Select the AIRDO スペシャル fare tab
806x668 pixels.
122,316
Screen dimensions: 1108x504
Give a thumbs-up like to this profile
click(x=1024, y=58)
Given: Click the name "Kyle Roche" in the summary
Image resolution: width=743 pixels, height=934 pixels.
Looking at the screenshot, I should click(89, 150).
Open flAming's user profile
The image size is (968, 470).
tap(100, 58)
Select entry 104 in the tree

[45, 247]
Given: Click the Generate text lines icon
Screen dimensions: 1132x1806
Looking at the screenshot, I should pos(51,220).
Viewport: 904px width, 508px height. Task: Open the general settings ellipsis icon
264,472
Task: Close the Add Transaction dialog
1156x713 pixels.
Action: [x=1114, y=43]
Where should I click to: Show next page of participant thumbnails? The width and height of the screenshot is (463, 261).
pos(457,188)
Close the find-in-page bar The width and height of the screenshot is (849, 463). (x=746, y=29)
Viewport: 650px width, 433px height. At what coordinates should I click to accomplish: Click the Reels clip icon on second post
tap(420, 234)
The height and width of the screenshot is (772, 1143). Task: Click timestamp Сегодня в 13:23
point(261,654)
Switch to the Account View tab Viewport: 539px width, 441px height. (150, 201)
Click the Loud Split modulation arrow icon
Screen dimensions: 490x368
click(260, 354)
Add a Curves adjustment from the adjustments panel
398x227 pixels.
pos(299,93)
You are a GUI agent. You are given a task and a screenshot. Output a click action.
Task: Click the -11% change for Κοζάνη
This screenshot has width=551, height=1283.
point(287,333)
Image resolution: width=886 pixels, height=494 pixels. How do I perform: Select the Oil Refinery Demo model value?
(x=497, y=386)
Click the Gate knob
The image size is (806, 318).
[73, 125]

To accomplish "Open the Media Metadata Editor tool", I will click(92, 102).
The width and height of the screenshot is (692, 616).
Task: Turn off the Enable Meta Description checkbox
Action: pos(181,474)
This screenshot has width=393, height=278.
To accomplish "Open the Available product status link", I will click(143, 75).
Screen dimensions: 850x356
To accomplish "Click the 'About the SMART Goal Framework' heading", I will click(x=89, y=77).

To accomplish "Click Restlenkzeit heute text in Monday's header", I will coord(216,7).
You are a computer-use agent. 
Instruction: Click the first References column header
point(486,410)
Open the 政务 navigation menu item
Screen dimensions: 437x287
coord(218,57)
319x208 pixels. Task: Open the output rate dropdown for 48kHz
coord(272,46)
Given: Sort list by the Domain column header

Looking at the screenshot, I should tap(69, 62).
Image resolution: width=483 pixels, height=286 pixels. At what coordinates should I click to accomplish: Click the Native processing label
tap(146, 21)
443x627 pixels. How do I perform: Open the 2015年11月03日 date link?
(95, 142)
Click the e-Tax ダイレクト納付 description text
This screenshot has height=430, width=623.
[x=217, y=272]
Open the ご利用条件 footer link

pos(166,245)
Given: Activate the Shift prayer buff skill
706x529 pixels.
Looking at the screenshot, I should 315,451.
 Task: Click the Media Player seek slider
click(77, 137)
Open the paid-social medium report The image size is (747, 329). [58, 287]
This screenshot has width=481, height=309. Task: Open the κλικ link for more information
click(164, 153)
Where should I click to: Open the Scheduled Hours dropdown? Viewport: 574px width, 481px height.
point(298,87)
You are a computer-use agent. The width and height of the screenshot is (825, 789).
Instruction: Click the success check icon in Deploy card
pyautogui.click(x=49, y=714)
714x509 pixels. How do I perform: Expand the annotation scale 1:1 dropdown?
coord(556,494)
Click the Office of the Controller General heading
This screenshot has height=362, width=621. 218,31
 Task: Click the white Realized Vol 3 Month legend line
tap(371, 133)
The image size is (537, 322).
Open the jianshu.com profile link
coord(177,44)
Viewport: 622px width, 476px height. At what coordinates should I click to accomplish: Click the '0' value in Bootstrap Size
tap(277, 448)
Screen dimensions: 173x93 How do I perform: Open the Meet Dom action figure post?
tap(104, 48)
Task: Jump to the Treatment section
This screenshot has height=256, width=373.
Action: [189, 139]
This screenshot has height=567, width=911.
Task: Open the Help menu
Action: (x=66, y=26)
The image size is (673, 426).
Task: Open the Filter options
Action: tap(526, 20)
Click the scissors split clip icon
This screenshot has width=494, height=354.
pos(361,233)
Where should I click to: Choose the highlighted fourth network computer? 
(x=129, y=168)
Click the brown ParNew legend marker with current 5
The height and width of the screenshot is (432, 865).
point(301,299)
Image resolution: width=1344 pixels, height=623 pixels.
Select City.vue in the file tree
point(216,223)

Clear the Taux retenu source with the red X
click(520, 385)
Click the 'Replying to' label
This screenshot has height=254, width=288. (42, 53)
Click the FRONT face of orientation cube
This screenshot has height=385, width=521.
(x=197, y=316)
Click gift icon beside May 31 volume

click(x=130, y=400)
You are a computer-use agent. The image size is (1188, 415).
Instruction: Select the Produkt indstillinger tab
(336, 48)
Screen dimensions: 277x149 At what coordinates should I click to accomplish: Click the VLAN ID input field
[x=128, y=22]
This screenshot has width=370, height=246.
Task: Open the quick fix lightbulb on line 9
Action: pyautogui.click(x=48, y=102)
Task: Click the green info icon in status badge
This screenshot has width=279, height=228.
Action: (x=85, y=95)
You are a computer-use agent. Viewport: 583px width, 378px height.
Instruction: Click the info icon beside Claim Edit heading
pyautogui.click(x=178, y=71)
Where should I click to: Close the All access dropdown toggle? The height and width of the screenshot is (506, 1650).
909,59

Problem details => Taking the entries above, please repeat each one exactly.

Completed exercise =>
Select the AIRDO スペシャル fare tab
806x668 pixels.
122,316
Screen dimensions: 1108x504
Give a thumbs-up like to this profile
click(x=1024, y=58)
Given: Click the name "Kyle Roche" in the summary
Image resolution: width=743 pixels, height=934 pixels.
Looking at the screenshot, I should click(89, 150).
Open flAming's user profile
The image size is (968, 470).
tap(100, 58)
Select entry 104 in the tree

[45, 247]
Given: Click the Generate text lines icon
Screen dimensions: 1132x1806
Looking at the screenshot, I should pos(51,220).
Viewport: 904px width, 508px height. Task: Open the general settings ellipsis icon
264,472
Task: Close the Add Transaction dialog
1156x713 pixels.
Action: [x=1114, y=43]
Where should I click to: Show next page of participant thumbnails? The width and height of the screenshot is (463, 261).
pos(457,188)
Close the find-in-page bar The width and height of the screenshot is (849, 463). (x=746, y=29)
Viewport: 650px width, 433px height. At what coordinates should I click to accomplish: Click the Reels clip icon on second post
tap(420, 234)
The height and width of the screenshot is (772, 1143). Task: Click timestamp Сегодня в 13:23
point(261,654)
Switch to the Account View tab Viewport: 539px width, 441px height. (150, 201)
Click the Loud Split modulation arrow icon
Screen dimensions: 490x368
click(260, 354)
Add a Curves adjustment from the adjustments panel
398x227 pixels.
pos(299,93)
You are a GUI agent. You are given a task and a screenshot. Output a click action.
Task: Click the -11% change for Κοζάνη
This screenshot has width=551, height=1283.
point(287,333)
Image resolution: width=886 pixels, height=494 pixels. How do I perform: Select the Oil Refinery Demo model value?
(x=497, y=386)
Click the Gate knob
The image size is (806, 318).
[73, 125]

To accomplish "Open the Media Metadata Editor tool", I will click(92, 102).
The width and height of the screenshot is (692, 616).
Task: Turn off the Enable Meta Description checkbox
Action: pos(181,474)
This screenshot has width=393, height=278.
To accomplish "Open the Available product status link", I will click(143, 75).
Screen dimensions: 850x356
To accomplish "Click the 'About the SMART Goal Framework' heading", I will click(x=89, y=77).

To accomplish "Click Restlenkzeit heute text in Monday's header", I will coord(216,7).
You are a computer-use agent. 
Instruction: Click the first References column header
point(486,410)
Open the 政务 navigation menu item
Screen dimensions: 437x287
coord(218,57)
319x208 pixels. Task: Open the output rate dropdown for 48kHz
coord(272,46)
Given: Sort list by the Domain column header

Looking at the screenshot, I should tap(69, 62).
Image resolution: width=483 pixels, height=286 pixels. At what coordinates should I click to accomplish: Click the Native processing label
tap(146, 21)
443x627 pixels. How do I perform: Open the 2015年11月03日 date link?
(95, 142)
Click the e-Tax ダイレクト納付 description text
This screenshot has height=430, width=623.
[x=217, y=272]
Open the ご利用条件 footer link

pos(166,245)
Given: Activate the Shift prayer buff skill
706x529 pixels.
Looking at the screenshot, I should 315,451.
 Task: Click the Media Player seek slider
click(77, 137)
Open the paid-social medium report The image size is (747, 329). [58, 287]
This screenshot has width=481, height=309. Task: Open the κλικ link for more information
click(164, 153)
Where should I click to: Open the Scheduled Hours dropdown? Viewport: 574px width, 481px height.
point(298,87)
You are a computer-use agent. The width and height of the screenshot is (825, 789).
Instruction: Click the success check icon in Deploy card
pyautogui.click(x=49, y=714)
714x509 pixels. How do I perform: Expand the annotation scale 1:1 dropdown?
coord(556,494)
Click the Office of the Controller General heading
This screenshot has height=362, width=621. 218,31
 Task: Click the white Realized Vol 3 Month legend line
tap(371, 133)
The image size is (537, 322).
Open the jianshu.com profile link
coord(177,44)
Viewport: 622px width, 476px height. At what coordinates should I click to accomplish: Click the '0' value in Bootstrap Size
tap(277, 448)
Screen dimensions: 173x93 How do I perform: Open the Meet Dom action figure post?
tap(104, 48)
Task: Jump to the Treatment section
This screenshot has height=256, width=373.
Action: [189, 139]
This screenshot has height=567, width=911.
Task: Open the Help menu
Action: (x=66, y=26)
The image size is (673, 426).
Task: Open the Filter options
Action: tap(526, 20)
Click the scissors split clip icon
This screenshot has width=494, height=354.
pos(361,233)
Where should I click to: Choose the highlighted fourth network computer? 
(x=129, y=168)
Click the brown ParNew legend marker with current 5
The height and width of the screenshot is (432, 865).
point(301,299)
Image resolution: width=1344 pixels, height=623 pixels.
Select City.vue in the file tree
point(216,223)

Clear the Taux retenu source with the red X
click(520, 385)
Click the 'Replying to' label
This screenshot has height=254, width=288. (42, 53)
Click the FRONT face of orientation cube
This screenshot has height=385, width=521.
(x=197, y=316)
Click gift icon beside May 31 volume

click(x=130, y=400)
You are a computer-use agent. The image size is (1188, 415).
Instruction: Select the Produkt indstillinger tab
(336, 48)
Screen dimensions: 277x149 At what coordinates should I click to accomplish: Click the VLAN ID input field
[x=128, y=22]
This screenshot has width=370, height=246.
Task: Open the quick fix lightbulb on line 9
Action: pyautogui.click(x=48, y=102)
Task: Click the green info icon in status badge
This screenshot has width=279, height=228.
Action: (x=85, y=95)
You are a computer-use agent. Viewport: 583px width, 378px height.
Instruction: Click the info icon beside Claim Edit heading
pyautogui.click(x=178, y=71)
Where should I click to: Close the All access dropdown toggle? The height and width of the screenshot is (506, 1650).
909,59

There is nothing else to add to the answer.